# [WORK ITEM]
Look through the entries for the string "value" and copy every line where it shows up.

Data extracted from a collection
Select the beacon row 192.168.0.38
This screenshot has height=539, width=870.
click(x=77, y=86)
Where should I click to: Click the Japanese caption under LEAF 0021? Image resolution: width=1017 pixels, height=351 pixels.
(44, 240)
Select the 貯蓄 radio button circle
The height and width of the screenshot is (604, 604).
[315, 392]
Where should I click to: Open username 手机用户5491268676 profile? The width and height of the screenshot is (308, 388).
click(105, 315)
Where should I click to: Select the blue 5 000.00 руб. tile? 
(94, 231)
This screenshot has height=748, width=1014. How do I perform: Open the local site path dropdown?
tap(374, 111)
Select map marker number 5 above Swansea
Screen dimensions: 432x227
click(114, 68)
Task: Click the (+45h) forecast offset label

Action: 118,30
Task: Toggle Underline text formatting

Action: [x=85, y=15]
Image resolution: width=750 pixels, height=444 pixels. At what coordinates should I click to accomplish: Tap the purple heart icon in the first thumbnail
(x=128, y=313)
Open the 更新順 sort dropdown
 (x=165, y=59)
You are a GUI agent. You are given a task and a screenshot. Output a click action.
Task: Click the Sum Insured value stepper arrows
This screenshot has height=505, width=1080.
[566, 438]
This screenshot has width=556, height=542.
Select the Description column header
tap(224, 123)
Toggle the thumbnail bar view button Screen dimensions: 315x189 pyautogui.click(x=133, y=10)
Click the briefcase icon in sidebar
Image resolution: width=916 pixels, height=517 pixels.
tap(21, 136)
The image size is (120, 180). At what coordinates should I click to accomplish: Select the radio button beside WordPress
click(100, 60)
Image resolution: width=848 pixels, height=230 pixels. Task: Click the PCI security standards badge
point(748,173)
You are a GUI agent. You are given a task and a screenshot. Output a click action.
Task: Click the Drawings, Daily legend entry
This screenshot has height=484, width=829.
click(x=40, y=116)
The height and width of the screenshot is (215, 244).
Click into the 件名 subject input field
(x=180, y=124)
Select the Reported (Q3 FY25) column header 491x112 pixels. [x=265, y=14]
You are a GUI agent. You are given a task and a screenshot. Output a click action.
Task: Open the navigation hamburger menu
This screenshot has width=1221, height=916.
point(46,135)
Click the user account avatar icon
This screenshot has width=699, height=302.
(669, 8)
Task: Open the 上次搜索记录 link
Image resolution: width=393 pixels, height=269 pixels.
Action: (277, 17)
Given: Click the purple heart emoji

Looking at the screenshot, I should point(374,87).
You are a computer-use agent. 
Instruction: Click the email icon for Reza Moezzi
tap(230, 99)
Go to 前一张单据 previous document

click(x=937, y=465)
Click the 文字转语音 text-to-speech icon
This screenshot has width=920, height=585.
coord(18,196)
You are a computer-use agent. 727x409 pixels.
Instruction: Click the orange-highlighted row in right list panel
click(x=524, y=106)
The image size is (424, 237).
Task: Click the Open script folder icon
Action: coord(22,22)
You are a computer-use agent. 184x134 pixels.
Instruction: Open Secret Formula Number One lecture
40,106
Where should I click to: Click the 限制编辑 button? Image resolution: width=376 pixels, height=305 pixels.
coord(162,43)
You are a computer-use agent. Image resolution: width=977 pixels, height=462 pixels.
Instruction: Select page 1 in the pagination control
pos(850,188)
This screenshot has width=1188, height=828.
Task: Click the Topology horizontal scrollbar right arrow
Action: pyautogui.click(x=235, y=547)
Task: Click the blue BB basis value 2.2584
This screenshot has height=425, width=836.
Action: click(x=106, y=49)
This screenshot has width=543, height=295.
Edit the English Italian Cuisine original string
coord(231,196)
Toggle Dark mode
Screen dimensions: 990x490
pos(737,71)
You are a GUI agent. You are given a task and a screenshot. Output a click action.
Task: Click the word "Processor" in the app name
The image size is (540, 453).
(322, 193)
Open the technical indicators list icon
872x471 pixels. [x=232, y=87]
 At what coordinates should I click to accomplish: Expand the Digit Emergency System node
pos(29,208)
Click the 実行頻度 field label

# [EXERCISE RESULT]
Task: Click the Sum Insured value stepper arrows
Task: Click the blue BB basis value 2.2584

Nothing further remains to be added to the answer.